As a starting point, then, the tribunal has indicated by its practice direction that a party has a reasonable opportunity to call expert evidence if it is allowed one expert from each field of expertise.
Mr Hermann calls up the principle established in Briginshaw v Briginshaw[7] that the degree to which a decision maker should be satisfied of a particular finding is determined by the gravity of the consequences that might flow from the finding. I accept, by analogy, the principle has relevance for the procedure adopted by the tribunal.
[7] Briginshaw v Briginshaw (1938) 60 CLR 336 at 363
Many of the allegations of unsatisfactory professional conduct levelled by the Board against Mr Hermann relate to his post-operative care of patients.[8] Mr Hermann argues Mr Smith can assist the tribunal in assessing those contentions because Mr Smith, like Mr Hermann, conducts a long distance practice. It is difficult to resist the Board’s answer that what post-operative care is reasonable does not depend upon the way in which the practitioner chooses to conduct their practice.
[8] Particulars 1.1, 1.2, 2.1, 3.1.3, 3.1.4, 3.1.5, 4.2, 6.1.2, 7.1.2, 7.1.3, 7.1.4)
In any case, Mr Smith’s evidence is not so confined. Mr Smith’s report does not fill a void left by the evidence from Mr Kingsford who, also, addresses comprehensively the question of post-operative care.
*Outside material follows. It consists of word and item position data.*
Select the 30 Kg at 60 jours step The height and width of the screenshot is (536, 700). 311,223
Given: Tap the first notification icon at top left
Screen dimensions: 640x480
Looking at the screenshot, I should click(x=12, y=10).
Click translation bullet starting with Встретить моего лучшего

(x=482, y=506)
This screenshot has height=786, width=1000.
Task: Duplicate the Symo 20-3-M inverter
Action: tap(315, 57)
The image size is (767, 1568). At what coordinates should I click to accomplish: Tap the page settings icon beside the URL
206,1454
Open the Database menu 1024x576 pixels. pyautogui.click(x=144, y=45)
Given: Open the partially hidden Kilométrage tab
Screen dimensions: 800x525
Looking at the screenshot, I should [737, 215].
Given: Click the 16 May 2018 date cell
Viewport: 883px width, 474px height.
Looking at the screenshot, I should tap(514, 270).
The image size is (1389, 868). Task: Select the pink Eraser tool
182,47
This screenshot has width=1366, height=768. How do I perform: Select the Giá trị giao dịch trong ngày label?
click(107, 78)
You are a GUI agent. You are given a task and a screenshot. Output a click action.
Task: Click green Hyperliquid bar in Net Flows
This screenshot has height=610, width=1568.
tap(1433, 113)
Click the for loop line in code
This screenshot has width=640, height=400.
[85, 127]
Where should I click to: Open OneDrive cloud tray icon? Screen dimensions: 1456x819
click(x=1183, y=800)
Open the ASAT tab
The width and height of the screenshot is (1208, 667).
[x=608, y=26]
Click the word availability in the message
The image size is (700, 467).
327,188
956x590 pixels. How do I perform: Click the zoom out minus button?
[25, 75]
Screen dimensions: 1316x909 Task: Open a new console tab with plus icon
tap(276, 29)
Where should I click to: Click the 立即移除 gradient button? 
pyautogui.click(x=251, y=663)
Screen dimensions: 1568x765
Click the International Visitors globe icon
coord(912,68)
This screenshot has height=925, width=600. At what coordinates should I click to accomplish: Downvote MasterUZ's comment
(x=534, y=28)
It is hardly surprising that, faced with the same brief, the two experts have provided reports that canvass the same territory.
This disciplinary proceeding was scheduled for an earlier hearing, which was abandoned. Then, Mr Hermann had proposed to run the hearing relying only on the evidence of Mr Smith. There has been no change to the Board’s material. The Board argues this fact counts against Mr Hermann being allowed to call Mr Smith. Mr Hermann should not be held to an earlier forensic decision if it is appropriate, now, for him to call Mr Smith.
The Board also questioned the relevance of Mr Smith’s evidence. It argued the concept of unsatisfactory professional conduct is to be judged in the context of Australian practice and the expectations of the Australian profession and public. Mr Smith, it argues, has not practised in Australia and has not demonstrated his expertise to assist the tribunal in this regard.
To dispose of this application, it is not necessary to determine that question. Suffice it to say, I remain to be convinced that questions of professionalism are necessarily confined by reference to national boundaries.
The tribunal has the power to limit the evidence which may be called by a party to the proceedings. Practice Direction 4 of 2009 does so. No cogent reason has been led to depart from that course. Paying due regard to the gravity of the proceedings, I am not persuaded evidence from more than one podiatric surgeon called by Mr Hermann will better inform the tribunal.
The Board seeks an order which prevents Mr Hermann from calling Mr Smith. In this case, it is not appropriate to dictate which expert Mr Hermann must rely upon. I refuse the Board’s application. Instead, I order neither party may call more than one expert in any area of expertise.